Über Bier lässt sich trefflich streiten. Welches nun das Beste sein möge, wer wie viel verträgt, und ob man es nun aus der Flasche oder dem Glas trinken sollte, und bei welcher Temperatur. Und als sei dies noch nicht genug, hört und ließt man seit neuestem gar von heilenden Wirkungen, und vor allem von einem scheinbar fehlerhaften Attribut, was dem Bier in all seinem Glanz anhaftet: Dass es dick macht. Selbst ernannte Experten sprechen mit geballtem Halbwissen vom Bier als „einem der kalorienärmsten Getränke“ und als sei der allseits bekannte „Bierbauch“ noch nicht Beweis genug, auch noch vom problem- und sorglosen Genuss. Mit diesem albernen Versuch, eine ernährungswissenschaftlichen Gewissheit zu verneinen, soll hier aufgeräumt werden.
Zunächst sollte man sich bewusst sein, dass der regelmäßige sowie übermäßige Konsum von Bier durch die abhängig machende Wirkung des Alkohols mit Vorsicht zu genießen ist. Diese Thematik soll hier jedoch nicht weiter behandelt werden. Bier als Dickmacher zu bezeichnen, ist generell, und vor allem vor dem Hintergrund der Menge, welche in Deutschland pro Kopf konsumiert wird, absolut gerechtfertigt. Das Bier an sich hat, abgesehen von geringen Unterschieden die Brautechnik und den Alkoholgehalt betreffend, im Durchschnitt etwa 470 kcal pro Liter. Da ein gesunder Mensch pro Tag im Durchschnitt nicht mehr als 2500 kcal benötigt, ist dies schon nicht wenig.
Die immer geläufiger werdende Behauptung, abgesehen von Tee, Kaffee und Mineralwasser sei Bier das kalorienärmste Getränk, ist großer Unfug. Die meisten Fruchtsäfte haben pro Liter etwa dieselbe Anzahl an Kalorien (Apfelsaft = 450kcal/Liter), oft weniger, kalorienreduzierte Limonaden und Fruchtmischgetränke oft deutlich weniger. Somit ist Bier mit seinen 470kcal/Liter immernoch im oberen Bereich der verstärkt kalorienhaltigen Getränke, und im Vergleich mit Lebensmitteln in einer Liga mit Schokolade (1 Tafel = ca. 500kcal).
Darüber hinaus ist Bier mit Getränken wie Säften und Milch überhaupt nicht vergleichbar. „Aus Alkohol ist keine positive Energie zu gewinnen“, weiß Stoffwechselexperte Prof. Joachim Mössner von der Universität Leipzig. „Ich kann also nicht einfach Lebensmittel durch Alkohol ersetzen, wenn ich Kalorien sparen will. Das würde unweigerlich zu einer Mangelernährung führen.“ Damit ist auch der gern zitierte Begriff des “flüssigen Brotes” ad acta gelegt.

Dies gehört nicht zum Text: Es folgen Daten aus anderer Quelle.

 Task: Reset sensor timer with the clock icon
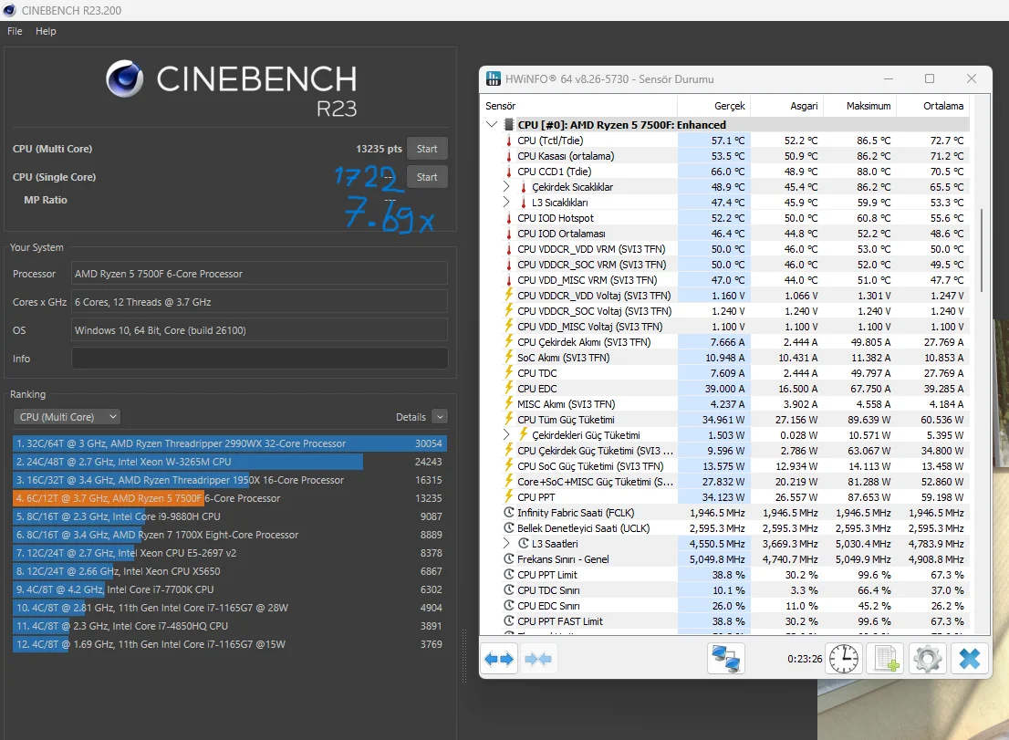(x=844, y=659)
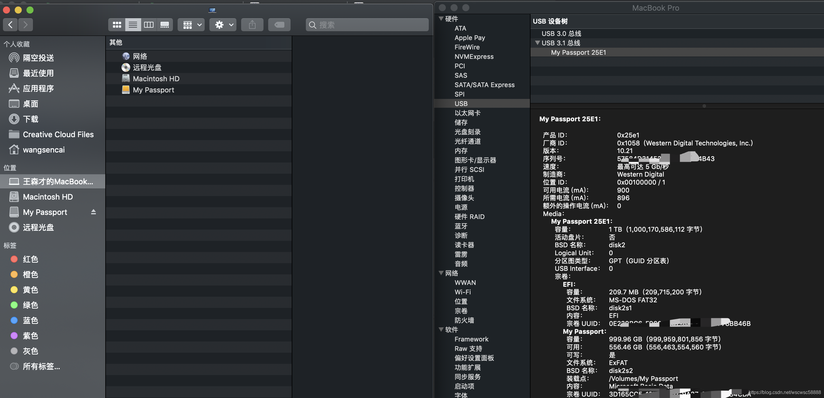This screenshot has width=824, height=398.
Task: Open 应用程序 Applications in the sidebar
Action: pyautogui.click(x=38, y=89)
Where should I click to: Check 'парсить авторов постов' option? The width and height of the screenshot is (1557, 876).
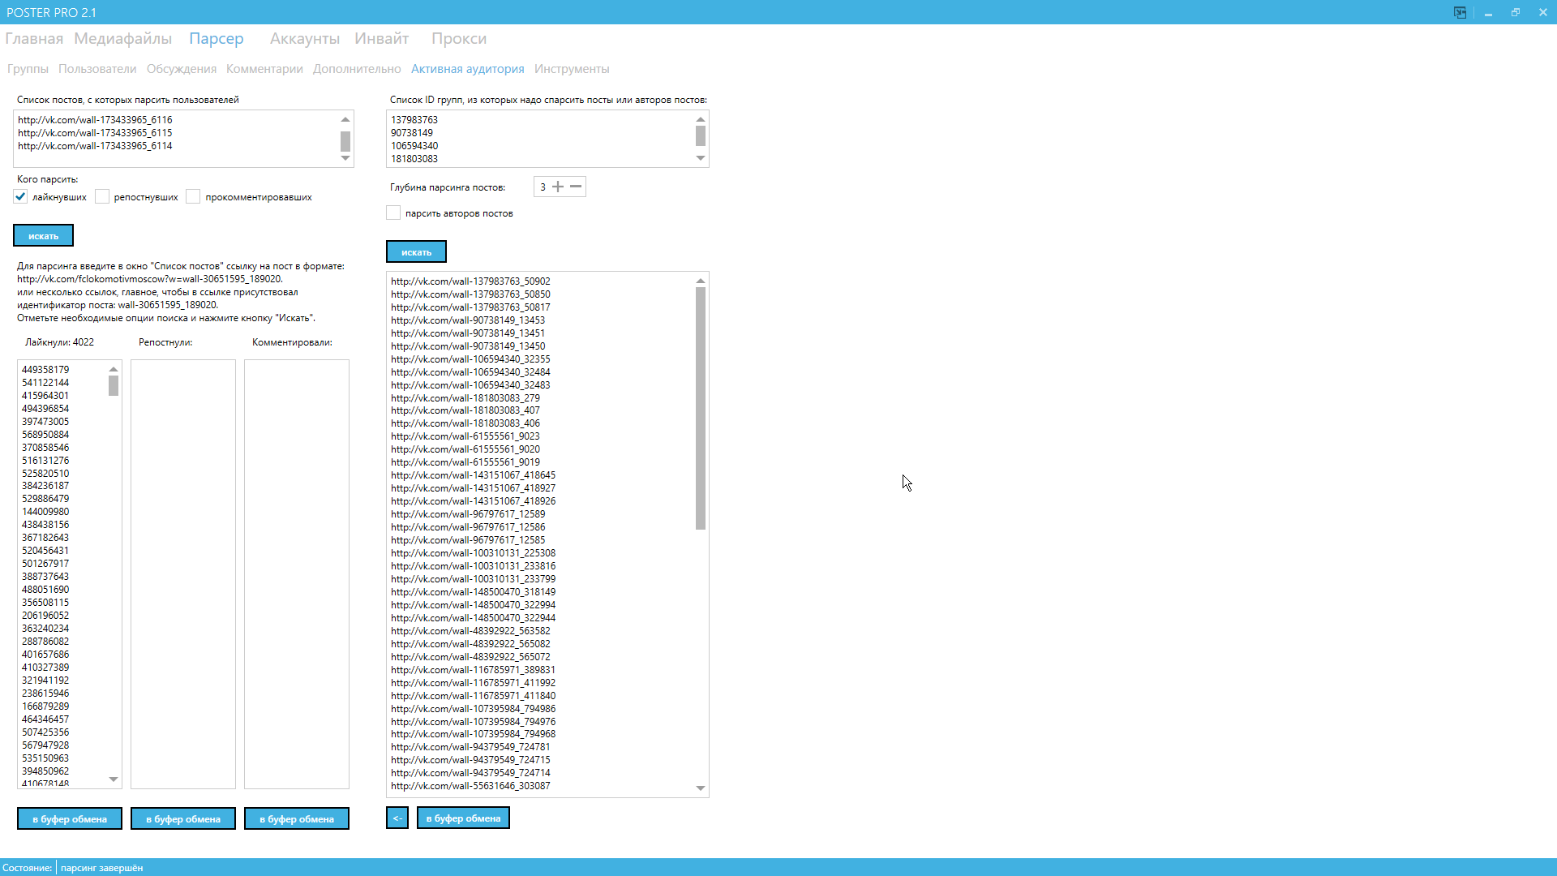(x=393, y=213)
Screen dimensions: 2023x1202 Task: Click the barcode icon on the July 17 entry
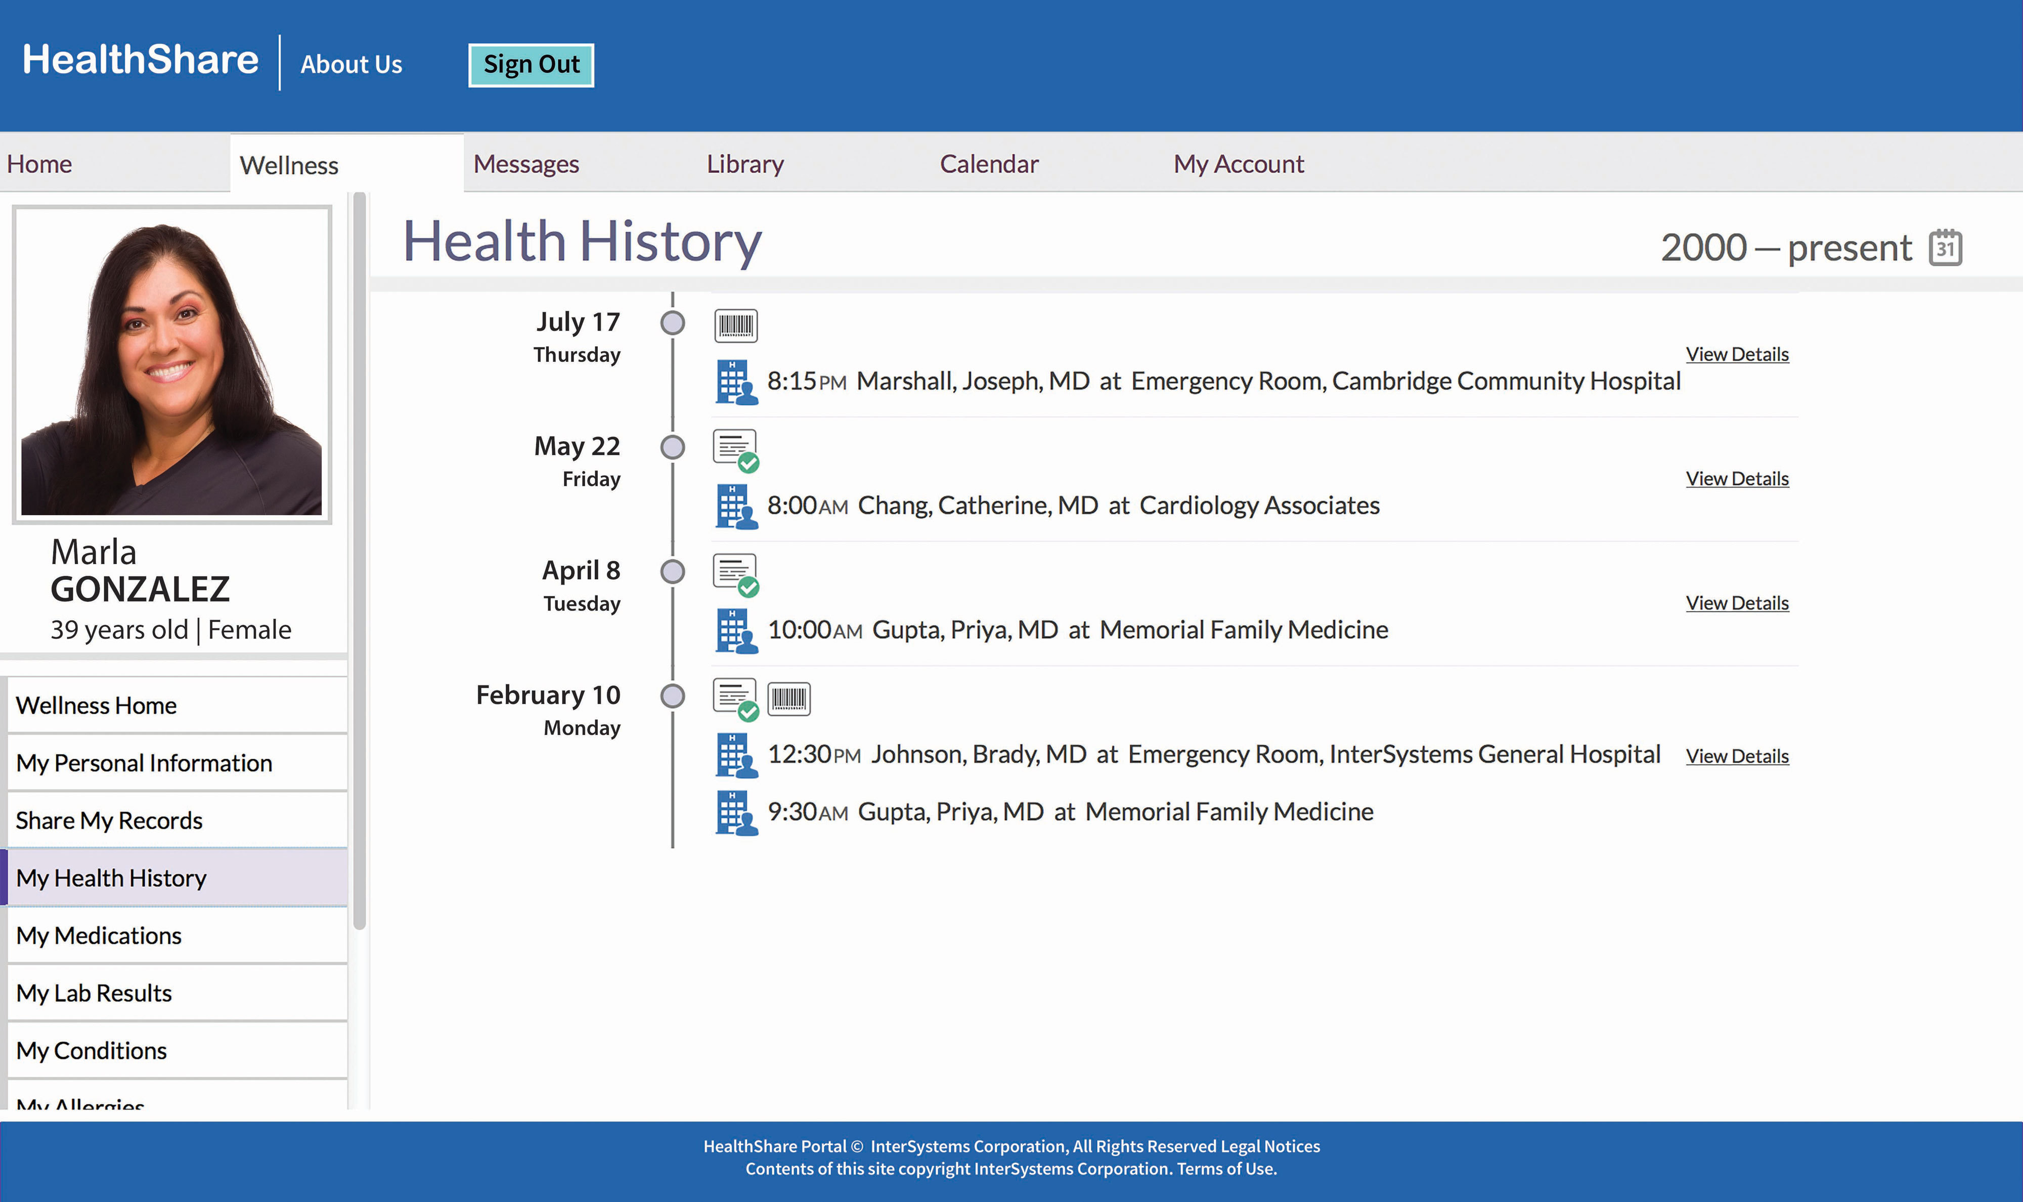tap(736, 325)
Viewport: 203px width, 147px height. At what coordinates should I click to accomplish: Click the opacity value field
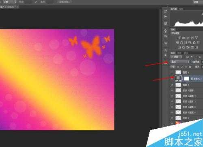(x=203, y=62)
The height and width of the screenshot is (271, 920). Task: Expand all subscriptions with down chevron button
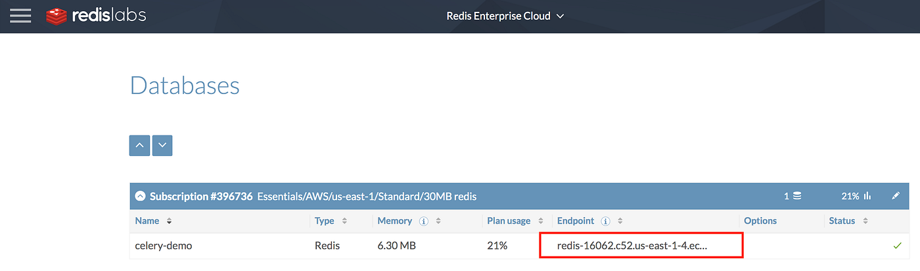pos(162,145)
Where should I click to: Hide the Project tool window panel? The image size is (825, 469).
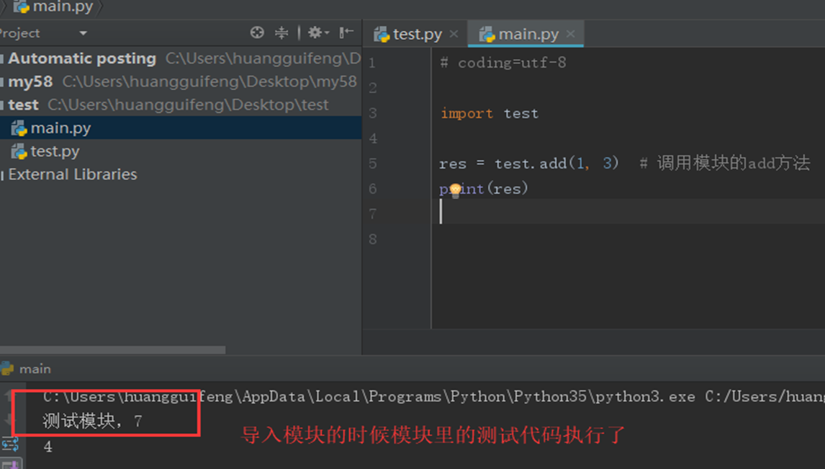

Besonders die Bedeutung von Alkohol als Kalorienträger ist vielen Menschen nicht bekannt. Alkohol hat nach reinem Fett die meisten Kalorien. Der durch die Vergärung von Zucker gewonnene Alkohol wird beim Abbau in der Leber bei hohem Sauerstoffverbrauch in Fett umgewandelt. So macht allein der Alkohol im Bier etwa die Hälfte der Kilokalorien aus. Da die meisten Biere mit rund 5% Alkoholgehalt noch relativ wenig Alkohol beinhalten, erhöht sich die fettmachende Wirkung alkoholischer Getränke über Wein bis hin zu Spirituosen enorm.
Besonders wichtig ist im Vergleich zu anderen alkoholhaltigen Getränken die verstärkte appetitanregende Wirkung des Bieres. Durch seine leichte Verdaulichkeit wird der Verdauungstrakt förmlich ausgespült. Zusätzlich zum appetitanregenden Alkohol wird dadurch ein Hungergefühl erzeugt, bei übermäßigem Konsum sogar ein regelrechter Heißhunger, der oft ohne es richtig zu merken durch übermäßiges Essen kompensiert wird. Da Bier häufig abends und in geselliger Runde konsumiert wird, wird dieses Essen häufig in Form von sogenannten „Knabbereien“ wie Chipsen, Nüssen o.ä. zu sich genommen, die durch ihren hohen Fettgehalt ihren Teil zum gehaltvollen abendlichen Genuss beitragen.
Niemandem soll die Freude auf sein wohlverdientes Feierabend-Pils genommen werden. Doch dafür muss man sich nicht in die Tasche lügen. Wie so oft gilt das Motto: Genießen ja, aber in Maßen, nicht in Massen. Dann schwillt auch der Bierbauch nicht an, und das Bier macht das, was es soll: Schmecken.